__Goal__. Copy out the material below line for line, leaving every character as it is.

__Task input__.
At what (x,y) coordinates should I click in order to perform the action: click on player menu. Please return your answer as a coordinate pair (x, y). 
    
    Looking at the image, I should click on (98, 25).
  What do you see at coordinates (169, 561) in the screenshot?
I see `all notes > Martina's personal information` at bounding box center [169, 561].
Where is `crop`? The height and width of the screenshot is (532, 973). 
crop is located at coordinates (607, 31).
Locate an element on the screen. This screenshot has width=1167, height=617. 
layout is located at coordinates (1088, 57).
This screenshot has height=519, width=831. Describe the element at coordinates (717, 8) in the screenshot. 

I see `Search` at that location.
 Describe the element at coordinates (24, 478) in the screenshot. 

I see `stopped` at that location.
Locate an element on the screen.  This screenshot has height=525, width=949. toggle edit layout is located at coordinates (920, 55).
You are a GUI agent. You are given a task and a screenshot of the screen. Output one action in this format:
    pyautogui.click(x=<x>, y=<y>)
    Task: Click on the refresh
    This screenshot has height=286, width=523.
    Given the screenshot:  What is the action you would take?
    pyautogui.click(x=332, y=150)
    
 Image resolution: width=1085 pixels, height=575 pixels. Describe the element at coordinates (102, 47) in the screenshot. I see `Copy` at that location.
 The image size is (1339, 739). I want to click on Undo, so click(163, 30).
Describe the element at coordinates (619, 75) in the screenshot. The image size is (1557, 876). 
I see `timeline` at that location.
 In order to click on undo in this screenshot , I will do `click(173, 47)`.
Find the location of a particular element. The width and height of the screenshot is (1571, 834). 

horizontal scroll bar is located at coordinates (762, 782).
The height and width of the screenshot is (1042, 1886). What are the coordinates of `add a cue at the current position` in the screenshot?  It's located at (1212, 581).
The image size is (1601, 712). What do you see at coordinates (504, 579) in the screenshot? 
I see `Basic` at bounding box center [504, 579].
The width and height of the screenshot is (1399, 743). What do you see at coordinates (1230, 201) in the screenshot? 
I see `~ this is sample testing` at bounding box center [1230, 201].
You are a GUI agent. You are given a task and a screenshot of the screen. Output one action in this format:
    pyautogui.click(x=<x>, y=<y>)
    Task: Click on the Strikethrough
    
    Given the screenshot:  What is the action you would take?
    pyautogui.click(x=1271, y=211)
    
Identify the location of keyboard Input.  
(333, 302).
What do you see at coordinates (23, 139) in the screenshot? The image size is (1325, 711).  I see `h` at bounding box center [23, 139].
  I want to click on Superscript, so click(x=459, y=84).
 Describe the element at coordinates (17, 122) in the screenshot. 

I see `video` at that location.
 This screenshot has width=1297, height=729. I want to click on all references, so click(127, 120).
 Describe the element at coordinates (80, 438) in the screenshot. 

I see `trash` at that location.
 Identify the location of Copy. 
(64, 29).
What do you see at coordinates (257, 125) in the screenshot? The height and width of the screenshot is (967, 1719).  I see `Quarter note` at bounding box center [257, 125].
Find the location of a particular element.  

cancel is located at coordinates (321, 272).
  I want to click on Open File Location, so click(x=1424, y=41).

__Final result__.
At what (x,y) coordinates should I click in order to perform the action: click on player menu. Please return your answer as a coordinate pair (x, y). 
    
    Looking at the image, I should click on (98, 25).
  What do you see at coordinates (169, 561) in the screenshot?
I see `all notes > Martina's personal information` at bounding box center [169, 561].
Where is `crop`? The height and width of the screenshot is (532, 973). 
crop is located at coordinates (607, 31).
Locate an element on the screen. This screenshot has width=1167, height=617. 
layout is located at coordinates (1088, 57).
This screenshot has height=519, width=831. Describe the element at coordinates (717, 8) in the screenshot. 

I see `Search` at that location.
 Describe the element at coordinates (24, 478) in the screenshot. 

I see `stopped` at that location.
Locate an element on the screen.  This screenshot has height=525, width=949. toggle edit layout is located at coordinates (920, 55).
You are a GUI agent. You are given a task and a screenshot of the screen. Output one action in this format:
    pyautogui.click(x=<x>, y=<y>)
    Task: Click on the refresh
    This screenshot has height=286, width=523.
    Given the screenshot:  What is the action you would take?
    pyautogui.click(x=332, y=150)
    
 Image resolution: width=1085 pixels, height=575 pixels. Describe the element at coordinates (102, 47) in the screenshot. I see `Copy` at that location.
 The image size is (1339, 739). I want to click on Undo, so click(163, 30).
Describe the element at coordinates (619, 75) in the screenshot. The image size is (1557, 876). 
I see `timeline` at that location.
 In order to click on undo in this screenshot , I will do `click(173, 47)`.
Find the location of a particular element. The width and height of the screenshot is (1571, 834). 

horizontal scroll bar is located at coordinates (762, 782).
The height and width of the screenshot is (1042, 1886). What are the coordinates of `add a cue at the current position` in the screenshot?  It's located at (1212, 581).
The image size is (1601, 712). What do you see at coordinates (504, 579) in the screenshot? 
I see `Basic` at bounding box center [504, 579].
The width and height of the screenshot is (1399, 743). What do you see at coordinates (1230, 201) in the screenshot? 
I see `~ this is sample testing` at bounding box center [1230, 201].
You are a GUI agent. You are given a task and a screenshot of the screen. Output one action in this format:
    pyautogui.click(x=<x>, y=<y>)
    Task: Click on the Strikethrough
    
    Given the screenshot:  What is the action you would take?
    pyautogui.click(x=1271, y=211)
    
Identify the location of keyboard Input.  
(333, 302).
What do you see at coordinates (23, 139) in the screenshot? The image size is (1325, 711).  I see `h` at bounding box center [23, 139].
  I want to click on Superscript, so click(x=459, y=84).
 Describe the element at coordinates (17, 122) in the screenshot. 

I see `video` at that location.
 This screenshot has width=1297, height=729. I want to click on all references, so click(127, 120).
 Describe the element at coordinates (80, 438) in the screenshot. 

I see `trash` at that location.
 Identify the location of Copy. 
(64, 29).
What do you see at coordinates (257, 125) in the screenshot? The height and width of the screenshot is (967, 1719).  I see `Quarter note` at bounding box center [257, 125].
Find the location of a particular element.  

cancel is located at coordinates (321, 272).
  I want to click on Open File Location, so click(x=1424, y=41).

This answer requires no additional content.